RECORDS SHOWN:
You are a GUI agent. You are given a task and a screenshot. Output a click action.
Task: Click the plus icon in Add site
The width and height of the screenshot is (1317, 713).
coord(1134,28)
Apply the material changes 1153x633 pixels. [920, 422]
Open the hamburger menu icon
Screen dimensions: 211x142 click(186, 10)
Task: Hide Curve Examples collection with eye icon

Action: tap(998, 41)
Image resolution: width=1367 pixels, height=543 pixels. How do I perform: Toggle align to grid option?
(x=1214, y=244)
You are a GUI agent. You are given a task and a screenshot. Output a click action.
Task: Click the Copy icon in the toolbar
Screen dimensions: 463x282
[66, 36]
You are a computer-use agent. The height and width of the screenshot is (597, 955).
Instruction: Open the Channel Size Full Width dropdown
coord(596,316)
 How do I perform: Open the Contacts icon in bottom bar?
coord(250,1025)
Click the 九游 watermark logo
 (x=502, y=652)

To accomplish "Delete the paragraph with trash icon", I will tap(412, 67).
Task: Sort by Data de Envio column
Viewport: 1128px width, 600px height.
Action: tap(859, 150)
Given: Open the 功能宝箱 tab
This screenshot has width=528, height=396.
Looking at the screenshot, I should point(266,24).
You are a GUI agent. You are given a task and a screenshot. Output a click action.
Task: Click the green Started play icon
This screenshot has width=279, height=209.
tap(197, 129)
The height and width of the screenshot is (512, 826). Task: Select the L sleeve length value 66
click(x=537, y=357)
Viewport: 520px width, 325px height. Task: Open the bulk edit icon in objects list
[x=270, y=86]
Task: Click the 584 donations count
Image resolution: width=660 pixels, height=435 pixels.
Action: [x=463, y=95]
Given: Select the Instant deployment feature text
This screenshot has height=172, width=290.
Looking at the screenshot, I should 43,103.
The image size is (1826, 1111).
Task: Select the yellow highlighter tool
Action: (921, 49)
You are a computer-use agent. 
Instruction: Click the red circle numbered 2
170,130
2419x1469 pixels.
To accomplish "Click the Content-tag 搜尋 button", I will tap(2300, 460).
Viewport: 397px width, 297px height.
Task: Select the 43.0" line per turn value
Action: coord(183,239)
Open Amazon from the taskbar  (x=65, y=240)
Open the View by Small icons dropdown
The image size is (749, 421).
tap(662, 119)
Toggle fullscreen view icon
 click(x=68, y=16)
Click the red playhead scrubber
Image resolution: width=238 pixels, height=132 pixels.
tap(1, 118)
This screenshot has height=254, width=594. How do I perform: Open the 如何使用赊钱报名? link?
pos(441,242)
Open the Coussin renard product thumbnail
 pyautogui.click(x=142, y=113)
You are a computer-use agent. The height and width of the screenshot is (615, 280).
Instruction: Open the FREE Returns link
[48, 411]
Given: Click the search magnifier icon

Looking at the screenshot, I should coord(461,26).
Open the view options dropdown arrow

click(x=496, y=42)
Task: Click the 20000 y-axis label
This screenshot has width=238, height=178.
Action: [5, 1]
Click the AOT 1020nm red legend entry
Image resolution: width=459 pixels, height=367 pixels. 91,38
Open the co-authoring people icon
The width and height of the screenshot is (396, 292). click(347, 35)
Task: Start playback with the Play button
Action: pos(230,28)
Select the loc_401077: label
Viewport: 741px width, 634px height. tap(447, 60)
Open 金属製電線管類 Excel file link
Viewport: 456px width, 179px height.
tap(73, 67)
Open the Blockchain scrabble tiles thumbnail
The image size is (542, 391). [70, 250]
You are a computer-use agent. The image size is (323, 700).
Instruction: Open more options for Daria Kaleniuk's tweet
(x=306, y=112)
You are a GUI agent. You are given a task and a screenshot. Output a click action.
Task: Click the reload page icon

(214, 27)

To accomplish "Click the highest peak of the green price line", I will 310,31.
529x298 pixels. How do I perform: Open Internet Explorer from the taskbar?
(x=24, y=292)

AIM:
Can you turn the whole listing above into a numbered list, one entry per line in the original order, with the blank lines left out?

COMPLETED TASK:
1. You are a GUI agent. You are given a task and a screenshot. Output a click action.
2. Task: Click the plus icon in Add site
3. The width and height of the screenshot is (1317, 713).
4. coord(1134,28)
5. Apply the material changes 1153x633 pixels. [920, 422]
6. Open the hamburger menu icon
7. Screen dimensions: 211x142 click(186, 10)
8. Task: Hide Curve Examples collection with eye icon
9. Action: tap(998, 41)
10. Image resolution: width=1367 pixels, height=543 pixels. How do I perform: Toggle align to grid option?
11. (x=1214, y=244)
12. You are a GUI agent. You are given a task and a screenshot. Output a click action.
13. Task: Click the Copy icon in the toolbar
14. Screen dimensions: 463x282
15. [66, 36]
16. You are a computer-use agent. The height and width of the screenshot is (597, 955).
17. Instruction: Open the Channel Size Full Width dropdown
18. coord(596,316)
19.  How do I perform: Open the Contacts icon in bottom bar?
20. coord(250,1025)
21. Click the 九游 watermark logo
22.  (x=502, y=652)
23. To accomplish "Delete the paragraph with trash icon", I will tap(412, 67).
24. Task: Sort by Data de Envio column
25. Viewport: 1128px width, 600px height.
26. Action: tap(859, 150)
27. Given: Open the 功能宝箱 tab
28. This screenshot has width=528, height=396.
29. Looking at the screenshot, I should point(266,24).
30. You are a GUI agent. You are given a task and a screenshot. Output a click action.
31. Task: Click the green Started play icon
32. This screenshot has width=279, height=209.
33. tap(197, 129)
34. The height and width of the screenshot is (512, 826). Task: Select the L sleeve length value 66
35. click(x=537, y=357)
36. Viewport: 520px width, 325px height. Task: Open the bulk edit icon in objects list
37. [x=270, y=86]
38. Task: Click the 584 donations count
39. Image resolution: width=660 pixels, height=435 pixels.
40. Action: [x=463, y=95]
41. Given: Select the Instant deployment feature text
42. This screenshot has height=172, width=290.
43. Looking at the screenshot, I should 43,103.
44. The image size is (1826, 1111).
45. Task: Select the yellow highlighter tool
46. Action: (921, 49)
47. You are a computer-use agent. 
48. Instruction: Click the red circle numbered 2
49. 170,130
50. 2419x1469 pixels.
51. To accomplish "Click the Content-tag 搜尋 button", I will tap(2300, 460).
52. Viewport: 397px width, 297px height.
53. Task: Select the 43.0" line per turn value
54. Action: coord(183,239)
55. Open Amazon from the taskbar  (x=65, y=240)
56. Open the View by Small icons dropdown
57. The image size is (749, 421).
58. tap(662, 119)
59. Toggle fullscreen view icon
60.  click(x=68, y=16)
61. Click the red playhead scrubber
62. Image resolution: width=238 pixels, height=132 pixels.
63. tap(1, 118)
64. This screenshot has height=254, width=594. How do I perform: Open the 如何使用赊钱报名? link?
65. pos(441,242)
66. Open the Coussin renard product thumbnail
67.  pyautogui.click(x=142, y=113)
68. You are a computer-use agent. The height and width of the screenshot is (615, 280).
69. Instruction: Open the FREE Returns link
70. [48, 411]
71. Given: Click the search magnifier icon
72. Looking at the screenshot, I should coord(461,26).
73. Open the view options dropdown arrow
74. click(x=496, y=42)
75. Task: Click the 20000 y-axis label
76. This screenshot has width=238, height=178.
77. Action: [5, 1]
78. Click the AOT 1020nm red legend entry
79. Image resolution: width=459 pixels, height=367 pixels. 91,38
80. Open the co-authoring people icon
81. The width and height of the screenshot is (396, 292). click(347, 35)
82. Task: Start playback with the Play button
83. Action: pos(230,28)
84. Select the loc_401077: label
85. Viewport: 741px width, 634px height. tap(447, 60)
86. Open 金属製電線管類 Excel file link
87. Viewport: 456px width, 179px height.
88. tap(73, 67)
89. Open the Blockchain scrabble tiles thumbnail
90. The image size is (542, 391). [70, 250]
91. You are a computer-use agent. The image size is (323, 700).
92. Instruction: Open more options for Daria Kaleniuk's tweet
93. (x=306, y=112)
94. You are a GUI agent. You are given a task and a screenshot. Output a click action.
95. Task: Click the reload page icon
96. (214, 27)
97. To accomplish "Click the highest peak of the green price line", I will 310,31.
98. 529x298 pixels. How do I perform: Open Internet Explorer from the taskbar?
99. (x=24, y=292)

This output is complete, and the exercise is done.